Format the entries below as a numbered list, beginning at the first line and stopping after the line that contains "[x=482, y=39]". Leave out blank lines and the pictures.

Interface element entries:
_____

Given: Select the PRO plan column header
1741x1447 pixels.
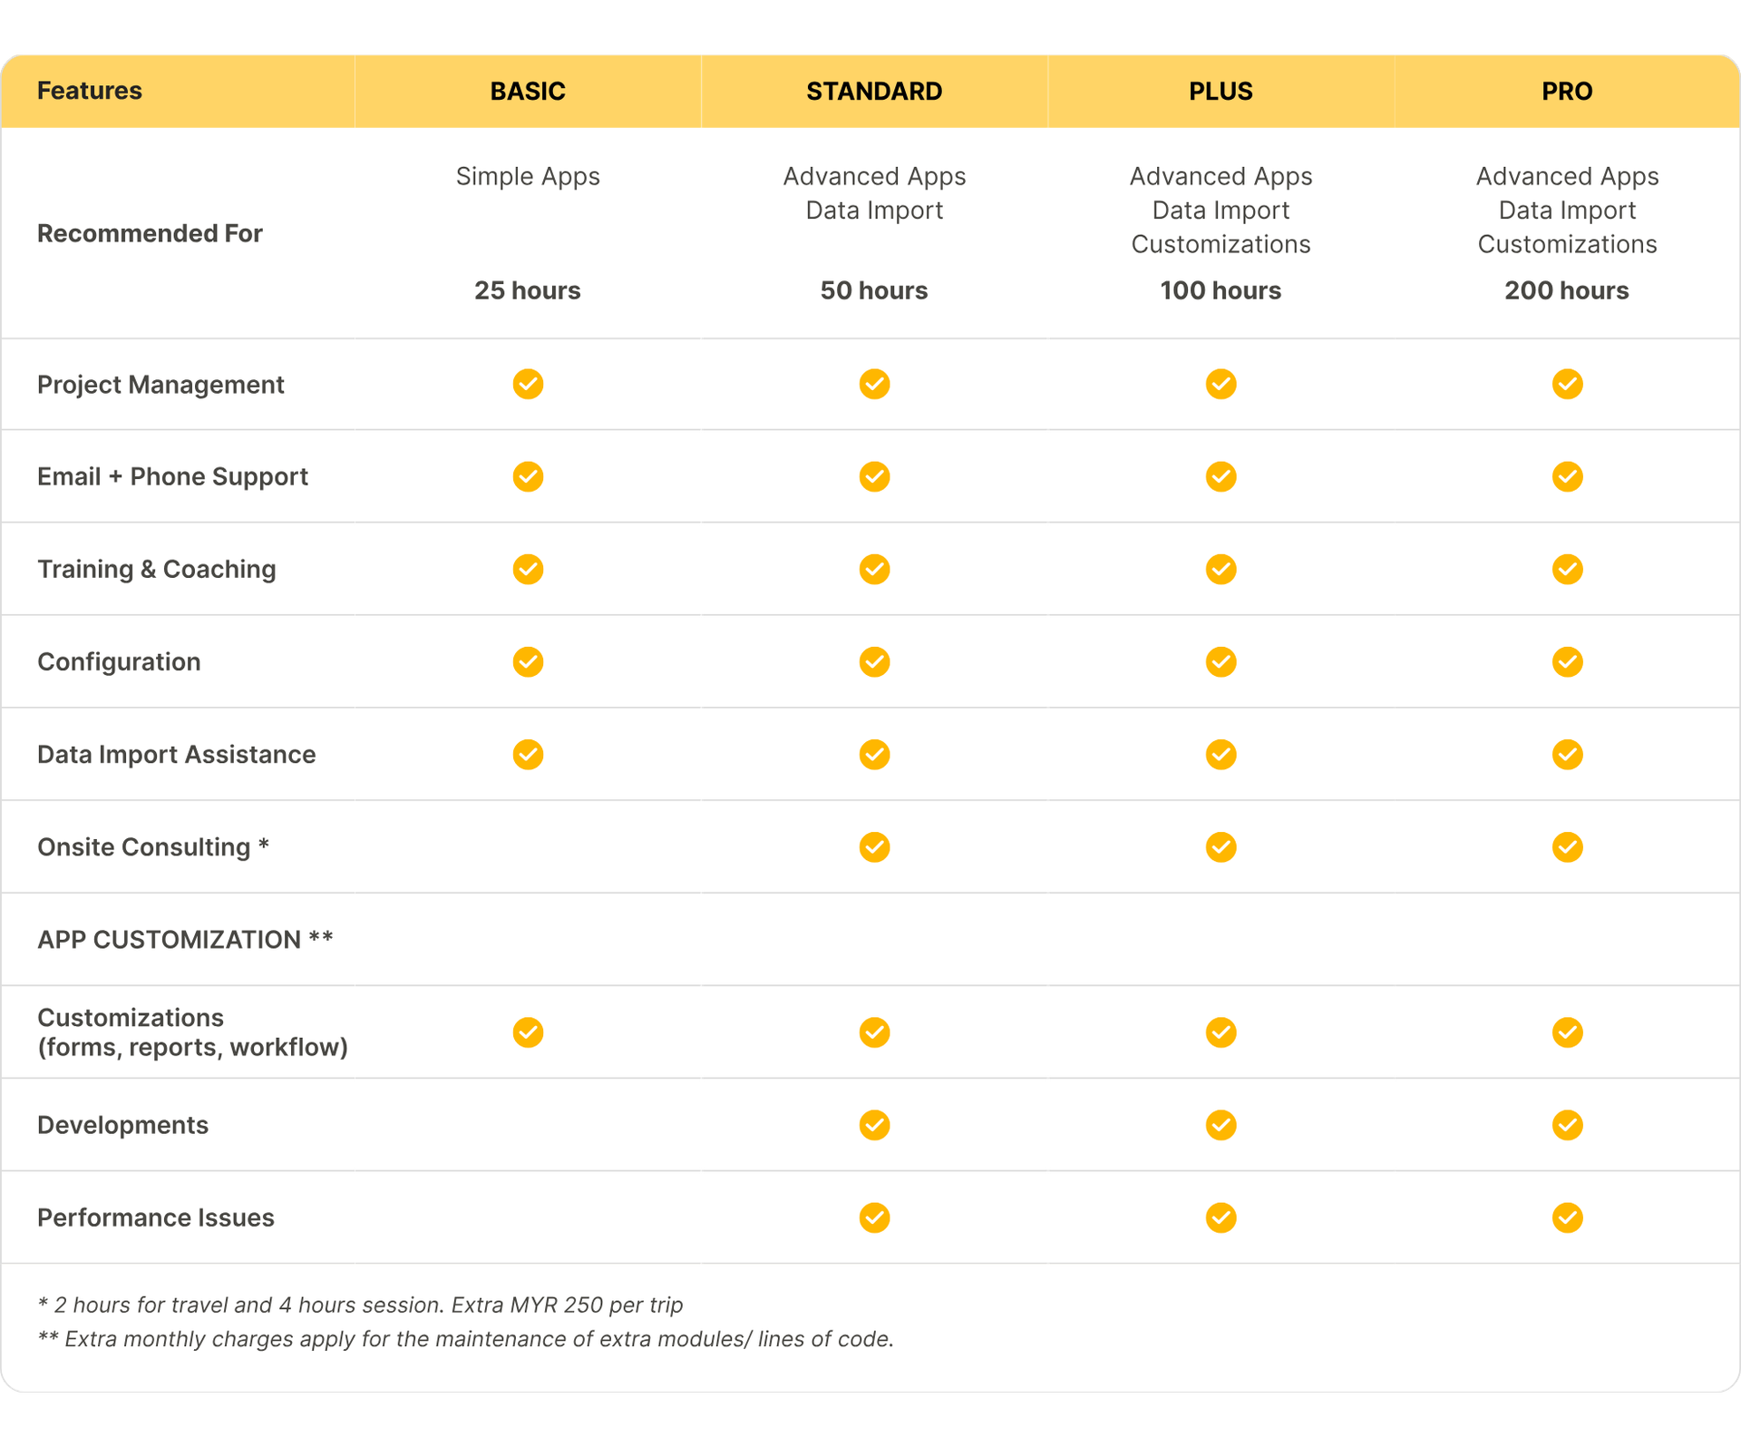Looking at the screenshot, I should 1567,91.
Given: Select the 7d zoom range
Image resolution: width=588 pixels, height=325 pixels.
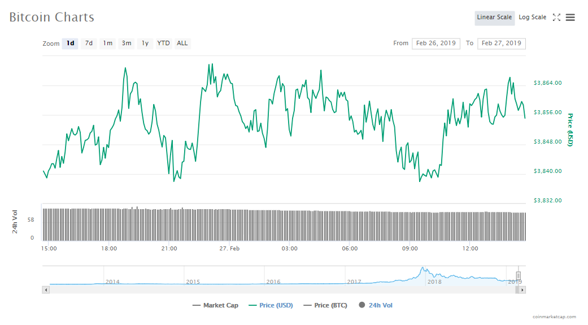Looking at the screenshot, I should tap(89, 44).
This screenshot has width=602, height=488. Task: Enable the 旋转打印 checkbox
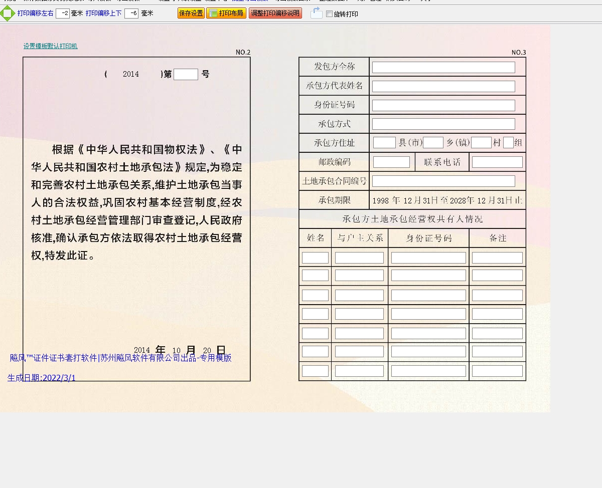tap(330, 14)
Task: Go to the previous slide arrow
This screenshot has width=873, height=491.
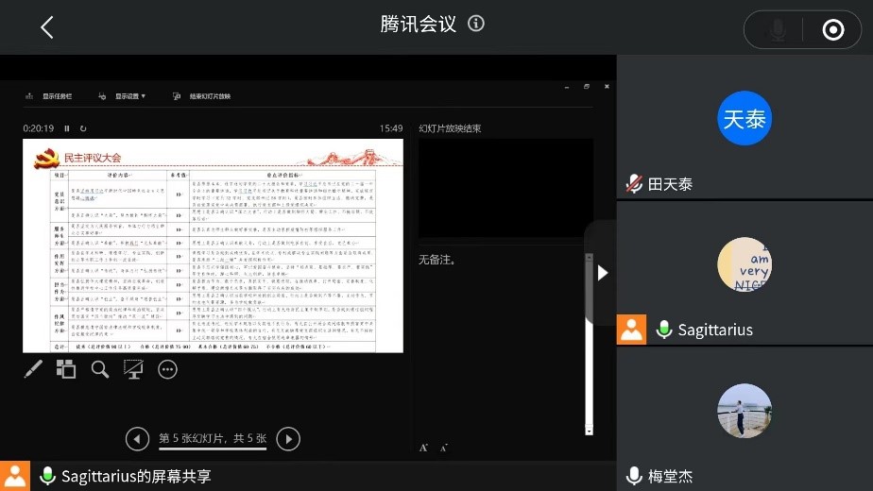Action: point(138,438)
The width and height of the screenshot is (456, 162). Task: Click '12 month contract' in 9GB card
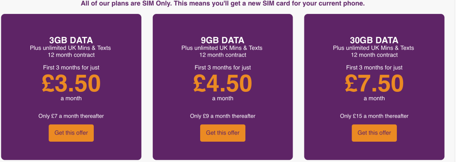223,55
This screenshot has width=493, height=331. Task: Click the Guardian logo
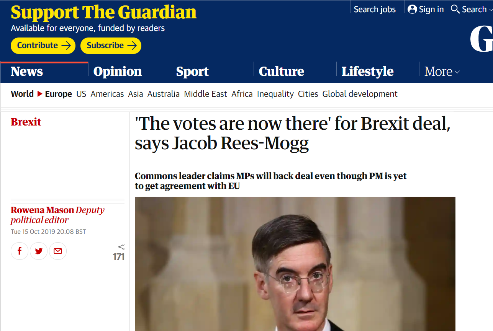[x=482, y=39]
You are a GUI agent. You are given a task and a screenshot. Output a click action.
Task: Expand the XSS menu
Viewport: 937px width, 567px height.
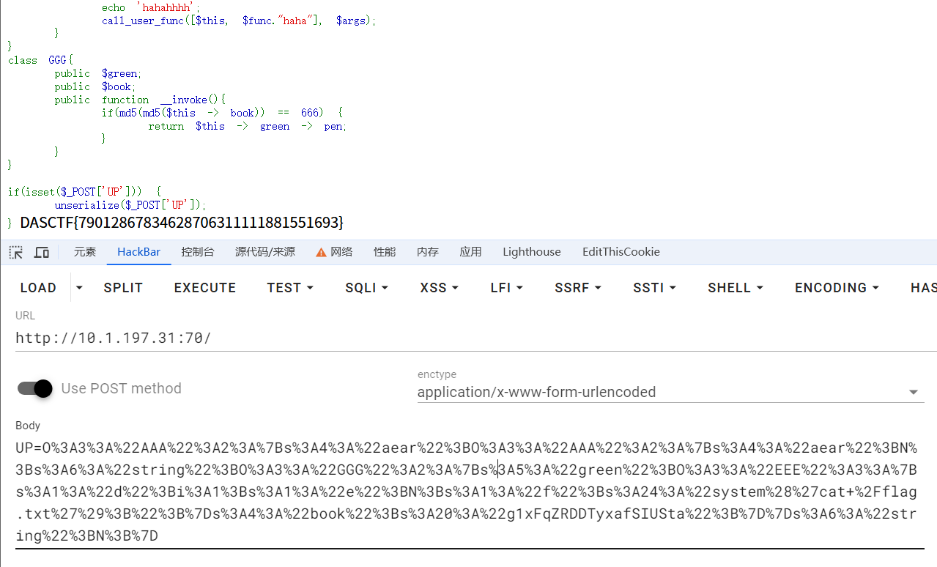[439, 288]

_____

§ **TASK RESPONSE**:
1. Given: Select the PRO plan column header
2. 1741x1447 pixels.
3. Looking at the screenshot, I should 1567,91.
4. Given: Select the 7d zoom range
5. Image resolution: width=588 pixels, height=325 pixels.
6. Looking at the screenshot, I should tap(89, 44).
7. This screenshot has width=602, height=488. Task: Enable the 旋转打印 checkbox
8. tap(330, 14)
9. Task: Go to the previous slide arrow
10. This screenshot has width=873, height=491.
11. Action: point(138,438)
12. The width and height of the screenshot is (456, 162). Task: Click '12 month contract' in 9GB card
13. 223,55
14. This screenshot has width=493, height=331. Task: Click the Guardian logo
15. [x=482, y=39]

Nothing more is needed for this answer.